Source material >>
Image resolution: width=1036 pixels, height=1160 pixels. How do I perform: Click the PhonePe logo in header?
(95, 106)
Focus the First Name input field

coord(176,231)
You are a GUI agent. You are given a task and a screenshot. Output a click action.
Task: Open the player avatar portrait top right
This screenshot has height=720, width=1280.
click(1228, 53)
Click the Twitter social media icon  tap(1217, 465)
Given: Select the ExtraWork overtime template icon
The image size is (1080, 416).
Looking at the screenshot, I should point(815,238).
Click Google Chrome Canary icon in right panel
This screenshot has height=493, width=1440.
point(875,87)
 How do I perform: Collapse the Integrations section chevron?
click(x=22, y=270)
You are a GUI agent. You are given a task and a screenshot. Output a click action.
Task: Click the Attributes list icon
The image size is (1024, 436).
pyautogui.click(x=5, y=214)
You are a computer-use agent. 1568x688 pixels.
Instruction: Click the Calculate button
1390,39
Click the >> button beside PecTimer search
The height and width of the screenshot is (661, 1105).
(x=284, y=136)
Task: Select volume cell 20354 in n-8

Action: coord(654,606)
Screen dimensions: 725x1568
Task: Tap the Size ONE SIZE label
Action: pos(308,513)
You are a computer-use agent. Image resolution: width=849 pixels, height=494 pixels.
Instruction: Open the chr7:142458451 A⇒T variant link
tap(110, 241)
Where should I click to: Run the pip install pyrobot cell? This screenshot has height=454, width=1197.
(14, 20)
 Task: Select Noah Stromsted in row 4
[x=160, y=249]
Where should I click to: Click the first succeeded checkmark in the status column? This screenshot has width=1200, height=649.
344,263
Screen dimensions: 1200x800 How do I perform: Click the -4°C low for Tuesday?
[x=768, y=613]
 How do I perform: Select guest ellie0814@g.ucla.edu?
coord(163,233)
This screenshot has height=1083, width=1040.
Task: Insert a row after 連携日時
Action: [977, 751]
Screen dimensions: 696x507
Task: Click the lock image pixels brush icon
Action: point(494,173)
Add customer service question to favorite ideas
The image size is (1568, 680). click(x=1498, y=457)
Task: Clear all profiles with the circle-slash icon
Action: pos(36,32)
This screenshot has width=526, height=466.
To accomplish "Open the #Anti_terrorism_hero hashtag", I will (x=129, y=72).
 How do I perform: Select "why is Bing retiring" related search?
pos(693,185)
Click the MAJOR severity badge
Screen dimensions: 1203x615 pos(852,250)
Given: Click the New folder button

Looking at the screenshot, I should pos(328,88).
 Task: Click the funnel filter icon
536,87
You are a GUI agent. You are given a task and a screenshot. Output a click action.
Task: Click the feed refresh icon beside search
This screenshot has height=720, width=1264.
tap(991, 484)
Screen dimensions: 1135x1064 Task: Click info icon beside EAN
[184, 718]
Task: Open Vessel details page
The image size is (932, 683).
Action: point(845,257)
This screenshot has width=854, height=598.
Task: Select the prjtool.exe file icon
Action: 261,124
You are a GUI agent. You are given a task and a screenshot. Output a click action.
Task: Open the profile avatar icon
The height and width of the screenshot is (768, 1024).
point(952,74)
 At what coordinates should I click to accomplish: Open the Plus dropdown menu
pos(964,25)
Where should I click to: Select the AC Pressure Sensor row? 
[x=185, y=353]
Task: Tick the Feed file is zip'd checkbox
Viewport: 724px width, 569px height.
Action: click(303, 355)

Work item >> Could you retype all of the entries exactly, leaving none out?

Solution to the problem >>
Image resolution: width=1036 pixels, height=1160 pixels. How do I perform: Click the PhonePe logo in header?
(95, 106)
Focus the First Name input field

coord(176,231)
You are a GUI agent. You are given a task and a screenshot. Output a click action.
Task: Open the player avatar portrait top right
This screenshot has height=720, width=1280.
click(1228, 53)
Click the Twitter social media icon  tap(1217, 465)
Given: Select the ExtraWork overtime template icon
The image size is (1080, 416).
Looking at the screenshot, I should point(815,238).
Click Google Chrome Canary icon in right panel
This screenshot has height=493, width=1440.
point(875,87)
 How do I perform: Collapse the Integrations section chevron?
click(x=22, y=270)
You are a GUI agent. You are given a task and a screenshot. Output a click action.
Task: Click the Attributes list icon
The image size is (1024, 436).
pyautogui.click(x=5, y=214)
You are a computer-use agent. 1568x688 pixels.
Instruction: Click the Calculate button
1390,39
Click the >> button beside PecTimer search
The height and width of the screenshot is (661, 1105).
(x=284, y=136)
Task: Select volume cell 20354 in n-8

Action: coord(654,606)
Screen dimensions: 725x1568
Task: Tap the Size ONE SIZE label
Action: pos(308,513)
You are a computer-use agent. Image resolution: width=849 pixels, height=494 pixels.
Instruction: Open the chr7:142458451 A⇒T variant link
tap(110, 241)
Where should I click to: Run the pip install pyrobot cell? This screenshot has height=454, width=1197.
(14, 20)
 Task: Select Noah Stromsted in row 4
[x=160, y=249]
Where should I click to: Click the first succeeded checkmark in the status column? This screenshot has width=1200, height=649.
344,263
Screen dimensions: 1200x800 How do I perform: Click the -4°C low for Tuesday?
[x=768, y=613]
 How do I perform: Select guest ellie0814@g.ucla.edu?
coord(163,233)
This screenshot has height=1083, width=1040.
Task: Insert a row after 連携日時
Action: [977, 751]
Screen dimensions: 696x507
Task: Click the lock image pixels brush icon
Action: point(494,173)
Add customer service question to favorite ideas
The image size is (1568, 680). click(x=1498, y=457)
Task: Clear all profiles with the circle-slash icon
Action: pos(36,32)
This screenshot has width=526, height=466.
To accomplish "Open the #Anti_terrorism_hero hashtag", I will (x=129, y=72).
 How do I perform: Select "why is Bing retiring" related search?
pos(693,185)
Click the MAJOR severity badge
Screen dimensions: 1203x615 pos(852,250)
Given: Click the New folder button

Looking at the screenshot, I should pos(328,88).
 Task: Click the funnel filter icon
536,87
You are a GUI agent. You are given a task and a screenshot. Output a click action.
Task: Click the feed refresh icon beside search
This screenshot has height=720, width=1264.
tap(991, 484)
Screen dimensions: 1135x1064 Task: Click info icon beside EAN
[184, 718]
Task: Open Vessel details page
The image size is (932, 683).
Action: point(845,257)
This screenshot has width=854, height=598.
Task: Select the prjtool.exe file icon
Action: 261,124
You are a GUI agent. You are given a task and a screenshot. Output a click action.
Task: Open the profile avatar icon
The height and width of the screenshot is (768, 1024).
point(952,74)
 At what coordinates should I click to accomplish: Open the Plus dropdown menu
pos(964,25)
Where should I click to: Select the AC Pressure Sensor row? 
[x=185, y=353]
Task: Tick the Feed file is zip'd checkbox
Viewport: 724px width, 569px height.
Action: click(303, 355)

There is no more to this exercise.